As for Church, it would appear he's safe. And he's received some advice on pinch-hitting from Robinson:

"It's a mindset. During the course of a ballgame, he has to keep notes on pitchers."

Somebody needs to be taking notes, for sure. I've long thought that a two-year, Ball Four-type project, chronicling the last year in Montreal and the first in DC, would be dynamite. If I could go back in time, I'd nominate Eischen for that assignment.


Speaking of Bodes and Frank---or of their respective posteriors pointed toward the Wilson Bridge----Brick is noodling ideas for the next management team, effective whenever in the future Bud Selig gets around to selling this little concern. Brick is looking at either Boston assistant Josh Byrnes (who received the Inquirer Seal of Approval in early June) or Atlanta exec Dayton Moore (no Inquirer critique in the file) as the GM; based on these choices, he surmises Grady Little as the next field manager.

It's interesting, at the least.
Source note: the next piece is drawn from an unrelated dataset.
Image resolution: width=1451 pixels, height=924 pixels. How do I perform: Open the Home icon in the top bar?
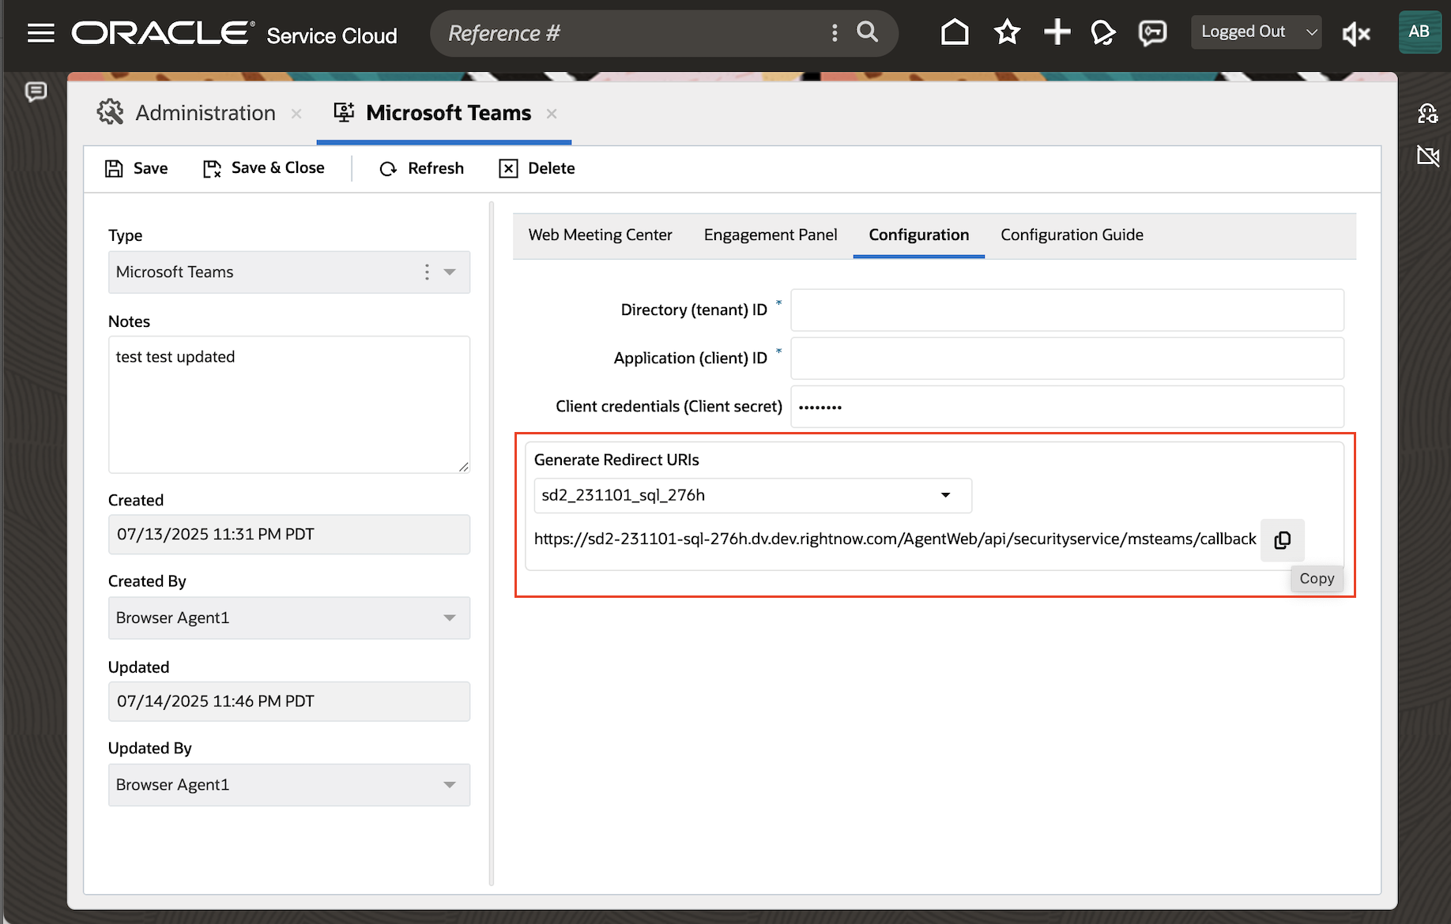point(955,32)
I can see us five outs away from the World Series, with &#161LIVAN! on Pitch No. 153. You fill in the conclusion, Nats Nation!


i posted on pretty much the same thing this morning before logging on here! think yours is better.

yahoo says brandon's down; halama's up.
I can deal with that. If you aren't going to use Ryan, might as well get him at bats in the meantime.
And, but you have incorporated Halama into dinner, Pete. I bow before you. :-)
I don't follow the Nats a ton, but wouldn't it make sense to add Frank Robinson to the lineup? Player/manager? I've gotta believe he could hit better than a couple of people.
They hit okay tonight, Tom! Go Phils! ;-)

(But, yes, I think you're on to something here. He could outhit Cristian Guzman, just rolling out of bed in his Underoos.)